The people of Spain love their traditions. Flamenco. The Andalusian horse. Saffron-scented paella. And tempranillo, the grape that makes their world-renowned wine, rioja.
But as the 21st century began, some Spanish winemakers, responding to international market pressures, broke with this tradition. They started adding French varietals such as cabernet sauvignon and syrah to their riojas.
It made them darker, fuller in body, richer, more alcoholic. They called them “Super Riojas,” part of a worldwide trend toward the monster wines favored by international aficionados, led by the influential wine writer Robert Parker.
These are great wines. But they contribute to a homogenization that sees local growers tearing out long-respected native varietals and turning the wine world into nothing but cabernet sauvignon and chardonnay.
Now a new generation of Spanish winemakers in their 20s, 30s and 40s — sons and daughters of the pioneers who have owned Spanish bodegas for centuries — are going not back to the future, but forward to the past.

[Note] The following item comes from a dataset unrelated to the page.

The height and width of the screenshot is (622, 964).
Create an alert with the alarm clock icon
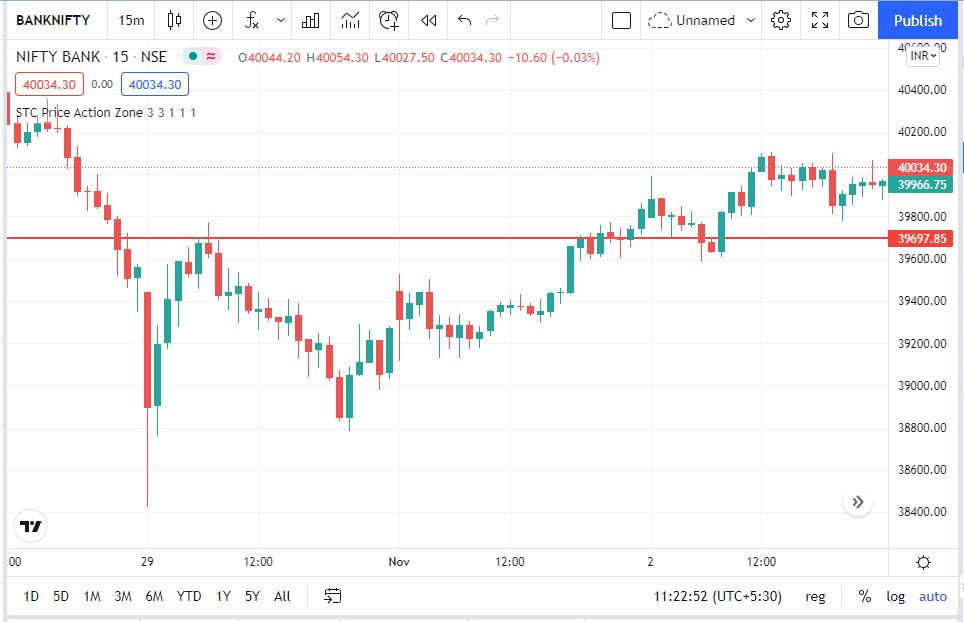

They value the old-style riojas — lighter, more subtle, with oak scents and tart cherry flavors that age over decades into the scents of rose petals, leather and earth. They want to improve them rather than replace them.
Rioja’s Conde de Valdemar winery, for example, has introduced Inspiracion, a red rioja with 80 percent traditional tempranillo and graciano grapes and 20 percent maturana, an ancient grape the family is resurrecting.

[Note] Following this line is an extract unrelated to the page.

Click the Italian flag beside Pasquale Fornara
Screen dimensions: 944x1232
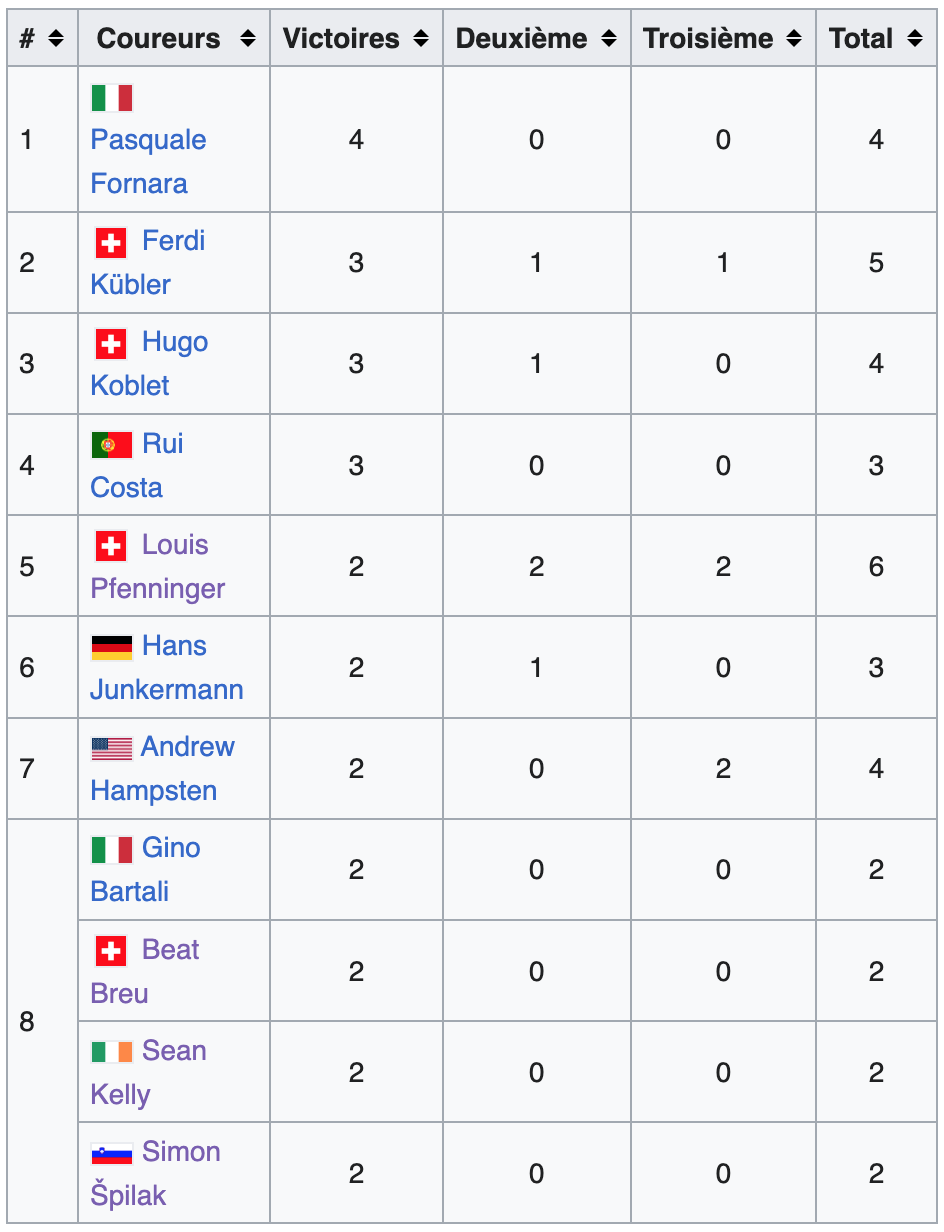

Carlos Martinez-Bujanda, 39, Valdemar’s director, believes maturana will add powerful aromatics, color and acids the other grapes lack, making a better rioja.
“It will be a great complement to the other grapes,” he says.
“I would like to be seen as one of those trying to preserve our indigenous varieties and keeping the authenticity and tipicity of the wines from our region,” he says. “This is not only to remain loyal to our roots, but also the only way to make yourself different nowadays when everybody is making more and more similar wines.”
Marques de Murrieta, in its excellent 2006 Capellania Blanco, is resisting pressure from Spanish wine authorities to replace the traditional viura grape with such international varieties as sauvignon blanc, seen by some as fruitier.
The top red riojas here show how well tempranillo takes to long oak-barrel aging. The reserve rioja here has two years in French and American oak barrels and another two years in bottles; the gran reserve has three years in French and American oak and another two in bottles.
On the other hand, Marques de Riscal, in its 2009 Proximo, is seeking a fresher red rioja with no barrel aging — a significant departure — but still the traditional grape varieties.
This new generation of winemakers toured the States recently showing off their old/new wines.
You’ll notice two things about them: First, the current vintage ranges from 2009 back to 2004, while most American red wines — even the big ones — are released much younger. It’s Spanish tradition to release wines only when they’re ready to drink.
Second, you won’t find a drop of cabernet sauvignon or chardonnay in the bunch.Highly recommended
• 2006 Marques de Murrieta Capellania Blanco
Reserva, Rioja (100 percent viura grape): full-bodied and powerful, with aromas and flavor of oak, lemons, minerals; $26.
• 2005 Valdemar “Inspiracion,” Edicion Limitada
, Rioja (70 percent tempranillo, 20 percent experimental maturana grapes, 10 percent graciano): crisp, silky, hearty, with soft tannins, licorice and black cherry flavors and a bitter almond finish; $25.
• 2004 Luis Canas Seleccion de la Familia Reserva
, Rioja 85 percent tempranillo, 15 percent other varieties): aromas and flavors of oak, black plums and chocolate, herbs and earth, crisp acids, big, ripe tannins, very smooth; $29.
• 2004 Marques de Caceres Gran Reserva
, Rioja (85 percent tempranillo, 15 percent garnacha tinta and graciano): aromas of toasty oak and vanilla, powerful flavors of black cherries and mocha, smooth, long finish; $28.
• 2001 Ontanon Gran Reserva Tempranillo/Graciano
, Rioja DOC (95 percent tempranillo, 5 percent graciano): a well-aged wine with paling color and maturing aromas and flavors of dried fruit, vanilla, smoke and leather — mellowing, but with lively fruit acids, long finish, a fabulous wine; $32.Recommended
• 2009 Marques de Riscal Proximo
, Rioja (93 percent tempranillo, 5 percent graciano, 2 percent mazuelo grapes): lush, fruity black cherry and black plum aromas and flavors, refreshing bitter almond finish; $10.
• 2008 Bodegas Muriel Crianza
, Rioja (100 percent tempranillo): very traditional rioja, with aromas and flavor of tart cherries, light body, ripe tannins, crisp acid, hint of oak from one year in American oak barrels; $13.